Enaex faced a unique challenge: they were hosting a massive in-person event for employees, their families, and senior management. They needed a way to build excitement before the event and ensure a high turnout at the physical venue.
The Strategy: They created a custom event microsite featuring three PuzzleMe games: a Crossword, a Quiz, and a Jigsaw. The puzzles were not generic; they were meticulously crafted with clues about Enaex’s history, specific product knowledge, employee-centric policies, and employee achievements.
The Result: Enaex leveraged PuzzleMe’s lead generation and scoring features to identify participants. They announced that the top scorers would be rewarded with prizes during the live, in-person event in Chile.
This created a physical and digital bridge. Employees solved puzzles at home or in the office, but the payoff happened at the venue.

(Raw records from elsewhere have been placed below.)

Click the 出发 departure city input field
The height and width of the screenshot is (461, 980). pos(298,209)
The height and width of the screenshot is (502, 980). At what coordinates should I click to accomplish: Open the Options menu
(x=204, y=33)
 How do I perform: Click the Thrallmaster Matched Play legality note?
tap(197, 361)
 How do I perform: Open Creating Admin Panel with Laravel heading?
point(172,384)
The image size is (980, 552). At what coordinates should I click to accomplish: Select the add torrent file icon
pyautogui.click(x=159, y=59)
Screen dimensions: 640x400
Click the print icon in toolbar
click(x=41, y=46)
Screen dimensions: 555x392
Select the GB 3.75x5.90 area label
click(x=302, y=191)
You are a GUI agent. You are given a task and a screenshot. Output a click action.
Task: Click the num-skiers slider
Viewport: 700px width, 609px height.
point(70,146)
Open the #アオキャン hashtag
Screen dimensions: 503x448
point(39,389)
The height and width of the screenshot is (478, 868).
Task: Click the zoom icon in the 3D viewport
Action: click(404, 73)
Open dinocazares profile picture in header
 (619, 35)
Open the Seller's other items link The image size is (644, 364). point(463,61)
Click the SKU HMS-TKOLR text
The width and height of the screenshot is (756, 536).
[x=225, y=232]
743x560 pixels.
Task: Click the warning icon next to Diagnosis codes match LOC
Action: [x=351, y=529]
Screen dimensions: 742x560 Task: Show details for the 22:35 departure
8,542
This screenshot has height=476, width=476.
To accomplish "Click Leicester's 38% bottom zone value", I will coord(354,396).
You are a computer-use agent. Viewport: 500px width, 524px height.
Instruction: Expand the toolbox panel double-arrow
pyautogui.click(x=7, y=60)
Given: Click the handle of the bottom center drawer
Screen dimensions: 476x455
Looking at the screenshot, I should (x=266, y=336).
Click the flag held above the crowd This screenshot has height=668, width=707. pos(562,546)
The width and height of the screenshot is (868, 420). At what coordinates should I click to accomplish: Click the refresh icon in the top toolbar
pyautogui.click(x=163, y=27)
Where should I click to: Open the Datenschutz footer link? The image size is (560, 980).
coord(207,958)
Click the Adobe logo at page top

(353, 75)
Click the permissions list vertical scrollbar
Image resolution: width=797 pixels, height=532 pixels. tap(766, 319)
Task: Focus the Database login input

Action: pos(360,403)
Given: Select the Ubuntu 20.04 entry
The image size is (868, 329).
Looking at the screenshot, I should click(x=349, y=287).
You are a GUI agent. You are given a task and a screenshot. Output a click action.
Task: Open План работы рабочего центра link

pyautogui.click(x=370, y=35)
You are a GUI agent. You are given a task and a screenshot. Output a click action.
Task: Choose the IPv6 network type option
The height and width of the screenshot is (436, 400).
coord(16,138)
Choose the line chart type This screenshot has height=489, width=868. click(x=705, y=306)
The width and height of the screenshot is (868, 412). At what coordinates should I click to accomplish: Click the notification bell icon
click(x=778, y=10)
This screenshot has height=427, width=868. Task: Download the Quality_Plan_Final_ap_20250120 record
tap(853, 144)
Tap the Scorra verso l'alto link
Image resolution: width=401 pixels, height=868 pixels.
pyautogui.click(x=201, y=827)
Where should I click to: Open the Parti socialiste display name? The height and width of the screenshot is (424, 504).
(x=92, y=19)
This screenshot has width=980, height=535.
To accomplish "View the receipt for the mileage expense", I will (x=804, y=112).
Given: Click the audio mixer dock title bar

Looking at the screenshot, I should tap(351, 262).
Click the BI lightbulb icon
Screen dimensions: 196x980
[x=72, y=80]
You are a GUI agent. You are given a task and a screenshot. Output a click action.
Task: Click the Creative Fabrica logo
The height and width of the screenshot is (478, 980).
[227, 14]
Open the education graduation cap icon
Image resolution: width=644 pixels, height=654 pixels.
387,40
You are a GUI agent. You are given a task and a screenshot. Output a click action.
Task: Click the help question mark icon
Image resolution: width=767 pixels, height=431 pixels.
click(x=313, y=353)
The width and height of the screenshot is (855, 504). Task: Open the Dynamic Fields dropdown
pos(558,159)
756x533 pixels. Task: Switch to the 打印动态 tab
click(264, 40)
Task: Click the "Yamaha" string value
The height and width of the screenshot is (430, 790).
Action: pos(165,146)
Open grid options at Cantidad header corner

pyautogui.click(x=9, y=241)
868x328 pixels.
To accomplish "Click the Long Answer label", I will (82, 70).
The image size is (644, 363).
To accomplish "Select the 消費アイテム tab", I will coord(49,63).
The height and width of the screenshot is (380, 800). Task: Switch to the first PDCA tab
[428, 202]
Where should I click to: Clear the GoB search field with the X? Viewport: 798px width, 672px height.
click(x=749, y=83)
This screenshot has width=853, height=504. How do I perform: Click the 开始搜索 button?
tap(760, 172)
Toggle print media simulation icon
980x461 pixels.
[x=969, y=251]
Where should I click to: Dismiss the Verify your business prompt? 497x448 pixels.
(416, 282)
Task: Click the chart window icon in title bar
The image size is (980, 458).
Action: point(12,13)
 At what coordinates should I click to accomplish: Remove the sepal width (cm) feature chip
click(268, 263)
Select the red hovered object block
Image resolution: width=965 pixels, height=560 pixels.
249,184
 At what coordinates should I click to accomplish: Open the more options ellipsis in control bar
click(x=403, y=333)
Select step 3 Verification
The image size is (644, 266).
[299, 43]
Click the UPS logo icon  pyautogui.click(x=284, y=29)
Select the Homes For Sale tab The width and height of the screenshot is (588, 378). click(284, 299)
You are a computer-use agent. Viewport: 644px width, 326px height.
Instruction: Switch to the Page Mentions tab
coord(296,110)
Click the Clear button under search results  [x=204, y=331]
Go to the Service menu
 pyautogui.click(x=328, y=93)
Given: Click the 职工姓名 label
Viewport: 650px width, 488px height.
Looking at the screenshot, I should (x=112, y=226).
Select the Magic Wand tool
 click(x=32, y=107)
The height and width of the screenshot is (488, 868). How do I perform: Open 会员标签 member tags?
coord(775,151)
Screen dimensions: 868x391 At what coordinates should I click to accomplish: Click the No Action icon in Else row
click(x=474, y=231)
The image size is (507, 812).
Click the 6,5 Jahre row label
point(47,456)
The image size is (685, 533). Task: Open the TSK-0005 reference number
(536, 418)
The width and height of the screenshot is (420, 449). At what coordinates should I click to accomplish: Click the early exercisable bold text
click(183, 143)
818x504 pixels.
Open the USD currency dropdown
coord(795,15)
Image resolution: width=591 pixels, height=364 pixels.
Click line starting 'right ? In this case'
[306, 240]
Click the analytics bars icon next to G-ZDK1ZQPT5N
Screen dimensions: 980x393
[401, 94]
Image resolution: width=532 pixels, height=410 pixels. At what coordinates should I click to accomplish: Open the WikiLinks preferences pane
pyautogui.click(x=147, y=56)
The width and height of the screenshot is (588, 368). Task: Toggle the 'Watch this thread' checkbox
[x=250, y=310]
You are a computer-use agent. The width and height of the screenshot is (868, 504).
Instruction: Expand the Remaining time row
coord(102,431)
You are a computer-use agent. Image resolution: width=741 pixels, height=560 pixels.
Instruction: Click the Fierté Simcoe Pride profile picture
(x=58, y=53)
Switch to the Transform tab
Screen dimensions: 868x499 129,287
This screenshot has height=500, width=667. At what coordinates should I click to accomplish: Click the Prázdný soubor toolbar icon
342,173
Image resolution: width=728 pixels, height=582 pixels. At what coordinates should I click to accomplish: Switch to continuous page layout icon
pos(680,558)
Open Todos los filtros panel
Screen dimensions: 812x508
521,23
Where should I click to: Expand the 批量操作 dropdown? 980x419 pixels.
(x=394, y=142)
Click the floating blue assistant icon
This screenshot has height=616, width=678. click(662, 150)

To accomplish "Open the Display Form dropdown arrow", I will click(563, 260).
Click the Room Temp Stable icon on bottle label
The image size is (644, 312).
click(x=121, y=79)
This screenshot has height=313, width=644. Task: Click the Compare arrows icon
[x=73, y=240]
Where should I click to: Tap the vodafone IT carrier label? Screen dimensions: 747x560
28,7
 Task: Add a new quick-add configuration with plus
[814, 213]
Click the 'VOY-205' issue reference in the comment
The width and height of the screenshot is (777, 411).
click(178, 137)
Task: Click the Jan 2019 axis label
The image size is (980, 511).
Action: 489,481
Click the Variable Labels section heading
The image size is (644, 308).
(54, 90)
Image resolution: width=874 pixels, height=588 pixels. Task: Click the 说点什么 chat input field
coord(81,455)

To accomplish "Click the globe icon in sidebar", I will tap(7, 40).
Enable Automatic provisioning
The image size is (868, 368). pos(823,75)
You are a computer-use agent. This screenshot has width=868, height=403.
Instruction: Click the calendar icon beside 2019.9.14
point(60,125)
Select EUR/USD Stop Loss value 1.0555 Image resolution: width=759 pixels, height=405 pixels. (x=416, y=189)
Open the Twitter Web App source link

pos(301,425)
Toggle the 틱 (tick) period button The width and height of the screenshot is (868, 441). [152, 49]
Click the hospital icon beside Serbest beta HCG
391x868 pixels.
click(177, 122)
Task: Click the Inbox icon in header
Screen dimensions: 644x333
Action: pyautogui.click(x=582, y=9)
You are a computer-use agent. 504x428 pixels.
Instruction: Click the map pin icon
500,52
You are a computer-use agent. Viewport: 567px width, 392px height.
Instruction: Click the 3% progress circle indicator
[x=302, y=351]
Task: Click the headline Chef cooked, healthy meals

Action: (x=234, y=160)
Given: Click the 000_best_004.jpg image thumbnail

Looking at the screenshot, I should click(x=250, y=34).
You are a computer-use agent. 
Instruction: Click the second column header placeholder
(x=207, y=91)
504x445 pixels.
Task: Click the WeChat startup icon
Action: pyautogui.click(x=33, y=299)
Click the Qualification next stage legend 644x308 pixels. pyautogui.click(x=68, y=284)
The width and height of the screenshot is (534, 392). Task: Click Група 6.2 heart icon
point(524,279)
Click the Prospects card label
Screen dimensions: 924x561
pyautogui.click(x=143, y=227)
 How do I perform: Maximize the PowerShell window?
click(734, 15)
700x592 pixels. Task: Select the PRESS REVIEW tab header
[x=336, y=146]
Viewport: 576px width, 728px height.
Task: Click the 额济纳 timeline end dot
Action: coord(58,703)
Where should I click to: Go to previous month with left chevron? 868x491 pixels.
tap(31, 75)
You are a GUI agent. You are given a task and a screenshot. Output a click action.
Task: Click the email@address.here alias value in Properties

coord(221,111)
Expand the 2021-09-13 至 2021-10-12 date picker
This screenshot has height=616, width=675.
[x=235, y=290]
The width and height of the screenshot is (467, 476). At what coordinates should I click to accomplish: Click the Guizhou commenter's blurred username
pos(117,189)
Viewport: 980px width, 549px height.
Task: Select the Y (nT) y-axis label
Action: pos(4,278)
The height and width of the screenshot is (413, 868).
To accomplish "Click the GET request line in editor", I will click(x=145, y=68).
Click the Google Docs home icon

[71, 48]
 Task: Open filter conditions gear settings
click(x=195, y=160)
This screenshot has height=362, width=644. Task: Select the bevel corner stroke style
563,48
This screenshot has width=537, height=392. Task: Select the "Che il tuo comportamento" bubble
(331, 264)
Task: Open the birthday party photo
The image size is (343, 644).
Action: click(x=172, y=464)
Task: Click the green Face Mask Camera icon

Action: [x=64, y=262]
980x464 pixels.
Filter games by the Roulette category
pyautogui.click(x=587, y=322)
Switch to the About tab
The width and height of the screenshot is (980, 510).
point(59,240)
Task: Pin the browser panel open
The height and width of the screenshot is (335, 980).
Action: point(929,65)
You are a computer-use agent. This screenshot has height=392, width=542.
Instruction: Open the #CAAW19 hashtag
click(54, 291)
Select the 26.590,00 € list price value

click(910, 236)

By the time the event started, the workforce was already immersed in the company’s story, and the competitive spirit ensured that the physical venue observed a larger turnout with guests eager to see who would take home the top honors.
How to Bring Smart Games to Your Team
Whether it is a month of awareness or a century of service, the mechanics of engagement remain the same: Challenge, Solve, Reward.
Organizations can distribute these experiences across the tools they already use every day:
- Intranet & SharePoint: Embed a “Puzzle of the Week” on your landing page.
- Slack or Teams: Drop a link to a topical WordroW to start the morning.
- Email Newsletters: Replace a static “CEO Update” with a quiz about the update’s content.
- Event Kiosks: Use large screens at physical events to display live leaderboards and high scores.
By moving from telling to playing, you are not only communicating a culture but also inviting your employees to help build it.